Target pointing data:
:::::

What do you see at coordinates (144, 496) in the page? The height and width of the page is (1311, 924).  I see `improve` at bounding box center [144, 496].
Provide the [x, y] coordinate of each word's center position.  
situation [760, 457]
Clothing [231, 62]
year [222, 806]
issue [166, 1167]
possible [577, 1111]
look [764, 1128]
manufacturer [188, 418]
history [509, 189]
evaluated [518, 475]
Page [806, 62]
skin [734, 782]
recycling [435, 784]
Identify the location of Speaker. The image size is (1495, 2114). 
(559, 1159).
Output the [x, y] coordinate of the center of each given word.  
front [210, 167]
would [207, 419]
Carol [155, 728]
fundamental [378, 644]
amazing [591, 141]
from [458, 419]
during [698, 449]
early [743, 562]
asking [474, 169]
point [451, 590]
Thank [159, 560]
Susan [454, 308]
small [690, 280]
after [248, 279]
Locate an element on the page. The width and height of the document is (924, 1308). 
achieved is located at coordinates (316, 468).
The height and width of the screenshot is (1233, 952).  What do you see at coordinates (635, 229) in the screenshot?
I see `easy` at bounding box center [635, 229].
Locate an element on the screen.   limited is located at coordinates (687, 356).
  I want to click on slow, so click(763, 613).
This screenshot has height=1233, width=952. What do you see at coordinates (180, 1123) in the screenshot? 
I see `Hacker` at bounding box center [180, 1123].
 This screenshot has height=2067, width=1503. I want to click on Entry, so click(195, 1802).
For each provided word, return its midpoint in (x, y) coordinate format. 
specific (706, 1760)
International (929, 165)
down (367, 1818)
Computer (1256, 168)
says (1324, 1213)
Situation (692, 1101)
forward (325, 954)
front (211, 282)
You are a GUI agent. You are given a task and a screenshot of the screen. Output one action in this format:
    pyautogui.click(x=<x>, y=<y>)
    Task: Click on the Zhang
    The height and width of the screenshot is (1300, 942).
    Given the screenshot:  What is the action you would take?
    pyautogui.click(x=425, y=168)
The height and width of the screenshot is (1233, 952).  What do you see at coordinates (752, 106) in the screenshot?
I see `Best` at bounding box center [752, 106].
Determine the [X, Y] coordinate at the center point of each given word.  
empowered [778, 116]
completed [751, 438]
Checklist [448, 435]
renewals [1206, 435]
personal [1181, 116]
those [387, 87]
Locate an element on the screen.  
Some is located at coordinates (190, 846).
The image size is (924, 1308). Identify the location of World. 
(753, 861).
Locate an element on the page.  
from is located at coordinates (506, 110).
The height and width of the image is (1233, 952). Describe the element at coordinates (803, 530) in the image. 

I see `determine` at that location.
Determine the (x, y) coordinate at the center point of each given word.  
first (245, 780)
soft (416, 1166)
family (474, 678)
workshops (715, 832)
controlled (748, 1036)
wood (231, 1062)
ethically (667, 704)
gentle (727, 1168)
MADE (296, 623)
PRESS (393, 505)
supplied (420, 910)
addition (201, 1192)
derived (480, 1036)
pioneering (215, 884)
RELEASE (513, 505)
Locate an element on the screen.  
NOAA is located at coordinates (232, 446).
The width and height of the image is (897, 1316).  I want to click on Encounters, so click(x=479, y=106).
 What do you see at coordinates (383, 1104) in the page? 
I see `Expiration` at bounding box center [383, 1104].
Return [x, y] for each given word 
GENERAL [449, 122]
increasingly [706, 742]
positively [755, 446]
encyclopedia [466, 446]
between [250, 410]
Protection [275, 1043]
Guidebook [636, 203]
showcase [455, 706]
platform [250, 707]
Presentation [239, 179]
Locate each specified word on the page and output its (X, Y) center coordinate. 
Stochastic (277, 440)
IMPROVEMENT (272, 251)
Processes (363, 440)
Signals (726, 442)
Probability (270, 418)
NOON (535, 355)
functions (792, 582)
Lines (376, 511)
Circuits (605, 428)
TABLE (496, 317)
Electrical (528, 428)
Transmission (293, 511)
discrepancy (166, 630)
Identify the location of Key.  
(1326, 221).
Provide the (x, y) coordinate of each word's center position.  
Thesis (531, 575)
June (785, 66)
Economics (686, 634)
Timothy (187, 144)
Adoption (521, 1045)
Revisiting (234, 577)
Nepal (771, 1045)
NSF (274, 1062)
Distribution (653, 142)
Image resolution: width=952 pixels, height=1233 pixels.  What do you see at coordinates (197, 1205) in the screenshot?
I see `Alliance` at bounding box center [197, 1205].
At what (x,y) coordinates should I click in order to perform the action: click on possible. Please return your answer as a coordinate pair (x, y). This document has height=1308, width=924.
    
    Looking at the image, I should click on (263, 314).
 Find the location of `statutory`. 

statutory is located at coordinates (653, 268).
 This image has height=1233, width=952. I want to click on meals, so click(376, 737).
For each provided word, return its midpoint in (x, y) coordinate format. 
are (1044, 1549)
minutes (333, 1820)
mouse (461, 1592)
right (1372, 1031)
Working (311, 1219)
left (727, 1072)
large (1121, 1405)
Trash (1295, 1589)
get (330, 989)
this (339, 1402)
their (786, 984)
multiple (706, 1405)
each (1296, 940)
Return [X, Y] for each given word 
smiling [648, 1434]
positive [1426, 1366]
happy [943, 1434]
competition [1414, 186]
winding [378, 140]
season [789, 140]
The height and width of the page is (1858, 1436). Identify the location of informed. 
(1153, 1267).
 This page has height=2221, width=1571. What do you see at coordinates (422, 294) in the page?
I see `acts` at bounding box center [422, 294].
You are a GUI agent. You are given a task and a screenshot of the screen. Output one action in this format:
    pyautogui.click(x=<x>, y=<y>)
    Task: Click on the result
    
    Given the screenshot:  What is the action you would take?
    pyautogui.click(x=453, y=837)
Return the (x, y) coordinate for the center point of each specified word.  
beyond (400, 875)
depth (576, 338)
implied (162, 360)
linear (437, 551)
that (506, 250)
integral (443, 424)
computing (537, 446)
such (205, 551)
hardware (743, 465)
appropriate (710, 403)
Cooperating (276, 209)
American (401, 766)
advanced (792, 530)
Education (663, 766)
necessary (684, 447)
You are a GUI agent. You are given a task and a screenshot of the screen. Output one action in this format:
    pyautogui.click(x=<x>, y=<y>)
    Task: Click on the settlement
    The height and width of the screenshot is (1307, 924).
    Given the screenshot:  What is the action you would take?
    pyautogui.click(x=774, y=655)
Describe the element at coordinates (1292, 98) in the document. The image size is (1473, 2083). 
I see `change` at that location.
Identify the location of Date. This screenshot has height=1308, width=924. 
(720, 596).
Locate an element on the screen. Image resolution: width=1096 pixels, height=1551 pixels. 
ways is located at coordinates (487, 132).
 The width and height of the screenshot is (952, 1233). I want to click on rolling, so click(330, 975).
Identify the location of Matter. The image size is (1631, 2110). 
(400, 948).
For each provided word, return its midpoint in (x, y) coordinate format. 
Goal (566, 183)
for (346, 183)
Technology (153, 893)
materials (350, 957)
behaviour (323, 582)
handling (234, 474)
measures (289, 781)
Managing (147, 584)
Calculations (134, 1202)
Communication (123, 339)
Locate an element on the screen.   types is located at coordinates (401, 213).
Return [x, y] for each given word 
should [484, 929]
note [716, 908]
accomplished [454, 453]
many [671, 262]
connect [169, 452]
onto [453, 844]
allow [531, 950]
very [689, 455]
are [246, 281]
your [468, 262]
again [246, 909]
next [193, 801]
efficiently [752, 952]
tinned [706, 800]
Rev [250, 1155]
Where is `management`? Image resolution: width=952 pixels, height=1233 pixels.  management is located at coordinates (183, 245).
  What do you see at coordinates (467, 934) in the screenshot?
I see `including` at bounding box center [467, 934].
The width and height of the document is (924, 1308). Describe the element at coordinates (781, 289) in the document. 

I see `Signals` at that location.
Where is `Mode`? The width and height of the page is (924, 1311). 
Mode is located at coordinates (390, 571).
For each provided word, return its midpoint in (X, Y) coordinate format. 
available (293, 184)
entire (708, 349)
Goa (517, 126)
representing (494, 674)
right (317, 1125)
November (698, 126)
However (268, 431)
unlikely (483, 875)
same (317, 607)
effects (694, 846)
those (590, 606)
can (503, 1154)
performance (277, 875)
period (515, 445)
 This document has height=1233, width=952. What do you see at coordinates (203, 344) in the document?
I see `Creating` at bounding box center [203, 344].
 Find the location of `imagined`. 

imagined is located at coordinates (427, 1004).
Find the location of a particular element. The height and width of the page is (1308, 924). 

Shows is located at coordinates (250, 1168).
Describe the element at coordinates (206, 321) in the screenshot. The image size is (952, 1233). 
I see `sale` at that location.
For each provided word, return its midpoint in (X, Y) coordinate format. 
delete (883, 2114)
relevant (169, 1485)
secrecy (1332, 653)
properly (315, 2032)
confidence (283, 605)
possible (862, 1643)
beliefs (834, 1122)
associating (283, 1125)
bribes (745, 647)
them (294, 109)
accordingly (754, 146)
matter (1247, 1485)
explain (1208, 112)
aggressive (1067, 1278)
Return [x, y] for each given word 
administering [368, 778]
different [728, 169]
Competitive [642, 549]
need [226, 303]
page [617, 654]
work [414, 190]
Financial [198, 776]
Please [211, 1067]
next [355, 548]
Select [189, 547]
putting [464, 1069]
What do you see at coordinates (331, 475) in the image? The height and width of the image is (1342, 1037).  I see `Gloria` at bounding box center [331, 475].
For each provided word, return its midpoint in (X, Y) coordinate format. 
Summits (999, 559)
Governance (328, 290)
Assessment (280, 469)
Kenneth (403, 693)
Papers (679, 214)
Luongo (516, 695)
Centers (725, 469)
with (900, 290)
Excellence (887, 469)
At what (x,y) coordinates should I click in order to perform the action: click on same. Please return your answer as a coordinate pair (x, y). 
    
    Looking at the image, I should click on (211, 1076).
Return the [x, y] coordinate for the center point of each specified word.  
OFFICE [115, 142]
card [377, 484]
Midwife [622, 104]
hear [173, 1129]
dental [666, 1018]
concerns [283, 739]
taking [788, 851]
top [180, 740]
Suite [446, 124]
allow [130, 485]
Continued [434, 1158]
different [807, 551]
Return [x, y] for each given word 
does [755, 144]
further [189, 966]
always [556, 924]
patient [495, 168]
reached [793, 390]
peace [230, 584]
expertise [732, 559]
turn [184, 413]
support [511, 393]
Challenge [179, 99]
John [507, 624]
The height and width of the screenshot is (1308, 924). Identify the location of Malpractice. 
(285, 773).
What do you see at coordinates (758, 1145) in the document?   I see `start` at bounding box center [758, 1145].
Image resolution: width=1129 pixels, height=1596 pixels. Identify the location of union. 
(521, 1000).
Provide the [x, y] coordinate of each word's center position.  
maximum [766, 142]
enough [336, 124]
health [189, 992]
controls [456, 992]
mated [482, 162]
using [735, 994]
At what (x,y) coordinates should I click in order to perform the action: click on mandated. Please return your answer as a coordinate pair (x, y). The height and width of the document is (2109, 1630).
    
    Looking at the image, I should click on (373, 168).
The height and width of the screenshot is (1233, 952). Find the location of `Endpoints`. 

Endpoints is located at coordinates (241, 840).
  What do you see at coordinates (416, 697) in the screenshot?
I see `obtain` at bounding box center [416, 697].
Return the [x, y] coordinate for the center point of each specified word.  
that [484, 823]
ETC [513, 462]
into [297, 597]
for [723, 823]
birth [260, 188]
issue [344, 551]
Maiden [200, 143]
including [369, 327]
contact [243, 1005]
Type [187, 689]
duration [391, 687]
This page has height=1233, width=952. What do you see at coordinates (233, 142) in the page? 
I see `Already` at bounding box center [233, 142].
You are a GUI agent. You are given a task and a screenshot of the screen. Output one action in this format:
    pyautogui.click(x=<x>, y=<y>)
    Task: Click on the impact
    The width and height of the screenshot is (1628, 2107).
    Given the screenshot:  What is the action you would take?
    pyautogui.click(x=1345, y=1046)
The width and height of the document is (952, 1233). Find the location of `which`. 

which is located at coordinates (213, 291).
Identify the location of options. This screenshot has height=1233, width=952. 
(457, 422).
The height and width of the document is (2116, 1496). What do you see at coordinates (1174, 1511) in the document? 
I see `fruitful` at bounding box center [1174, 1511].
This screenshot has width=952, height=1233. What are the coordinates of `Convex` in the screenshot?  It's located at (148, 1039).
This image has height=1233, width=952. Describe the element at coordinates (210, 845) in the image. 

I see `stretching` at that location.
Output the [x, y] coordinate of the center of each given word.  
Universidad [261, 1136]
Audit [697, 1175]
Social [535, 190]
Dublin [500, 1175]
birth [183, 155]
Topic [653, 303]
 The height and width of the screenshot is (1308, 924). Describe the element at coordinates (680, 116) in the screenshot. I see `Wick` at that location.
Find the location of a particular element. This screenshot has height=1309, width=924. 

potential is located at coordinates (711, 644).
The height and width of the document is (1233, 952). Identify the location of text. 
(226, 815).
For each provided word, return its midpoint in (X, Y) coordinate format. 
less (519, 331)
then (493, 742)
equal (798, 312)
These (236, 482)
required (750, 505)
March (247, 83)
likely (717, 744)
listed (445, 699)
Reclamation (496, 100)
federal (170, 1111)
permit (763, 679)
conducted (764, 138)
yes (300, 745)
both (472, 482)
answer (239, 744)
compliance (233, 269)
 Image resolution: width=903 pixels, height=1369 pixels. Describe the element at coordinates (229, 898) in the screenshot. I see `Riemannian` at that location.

:::::

__REQUEST__: Write out again the items in the stretch from the line containing "then (493, 742)" through the line containing "answer (239, 744)", with each word as given, and increase every coordinate value by 67.

__EXERCISE OUTPUT__:
then (560, 809)
equal (865, 379)
These (303, 549)
required (817, 572)
March (314, 150)
likely (784, 811)
listed (512, 766)
Reclamation (563, 167)
federal (237, 1178)
permit (830, 746)
conducted (831, 205)
yes (367, 812)
both (539, 549)
answer (306, 811)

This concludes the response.